How can we send a message, for example -modelDidChange:
to a set of receivers? With HOM that's also trivial:
[[receivers do] modelDidChange:aPath];
So how do we define the set of receivers? Well, the collection is defined as all the objects listening to a particular notification, in this case this notification is the message. So instead of
do
, we
need a notify:
HOM that collects all the receivers registered for that message:
[[center notifyListenersOf:@selector(modelDidChange:)] modelDidChange:aPath];
But of course this is redundant, we already have the
modelDidChange:
message in the argument
message of the HOM. So we can remove the argument from the notify
HOM:
[[center notify] modelDidChange:aPath];
A trivial notification center now is just a dictionary of arrays of receivers, with the keys of the dictionary being the message names. With that dictionary called
receiversByNotificationName
,
the notify
HOM would look as follows:
DEFINE_HOM(notify, void)
{
NSString *key = NSStringFromSelector([invocation selector]);
NSArray *receivers = self.receiversByNotificationName[key];
[[invocation do] invokeWithTarget:[receivers each]];
}
Of course, you can also integrate with
NSNotificationCenter
by using the converted message
name as the NSNotification
name.You would then register for the notification with the following code:
-(void)registerNotificationMessage:(SEL)aMessage
{
[[NSNotificationCenter defaultCenter] addObserver:self selector:aMessage name:NSStringFromSelector(aMessage) object:nil];
}
The HOM code is a little more involved, I'll leave that as an exercise for the reader.

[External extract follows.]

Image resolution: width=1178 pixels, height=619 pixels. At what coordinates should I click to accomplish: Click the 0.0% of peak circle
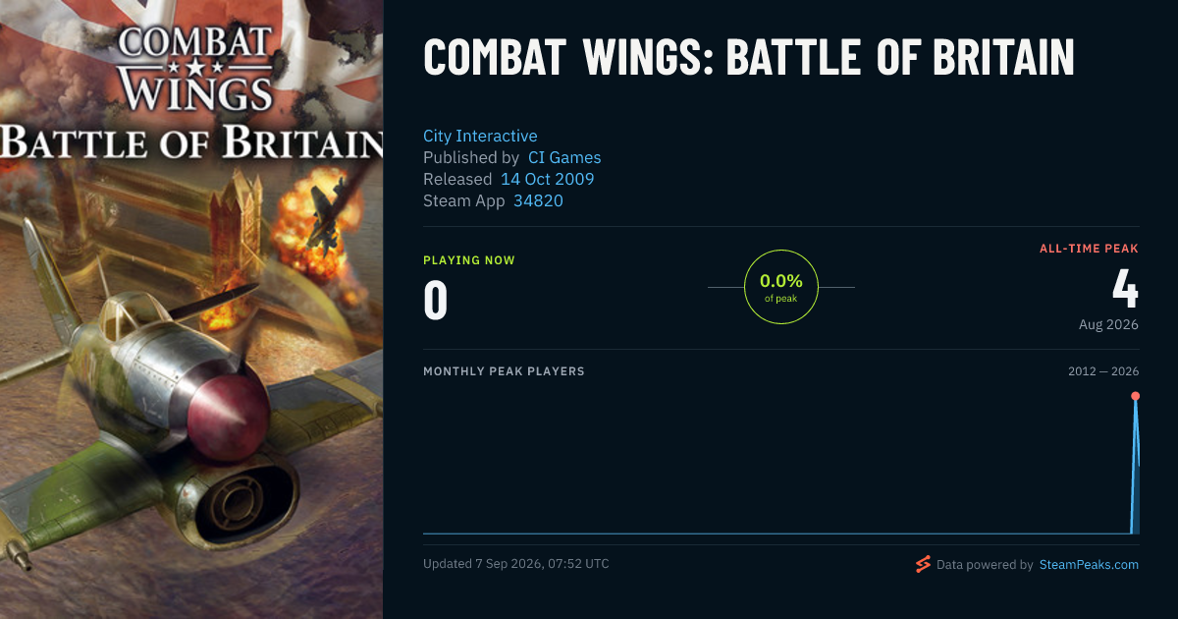tap(781, 287)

So, by taking messaging seriously, we can get elegant notifications in even less code than Notification Protocols. The difference is that Notification Protocols actually let you declare adoption of a notification statically in your class's interface, and have that declaration be meaningful.
@interface MyGreatView : NSView <ModelDidChangeNotification>
Another aspect is that while HOM is almost certainly too much for poor old Swift to handle, it should be capable of dealing with Notification Protocols. It is!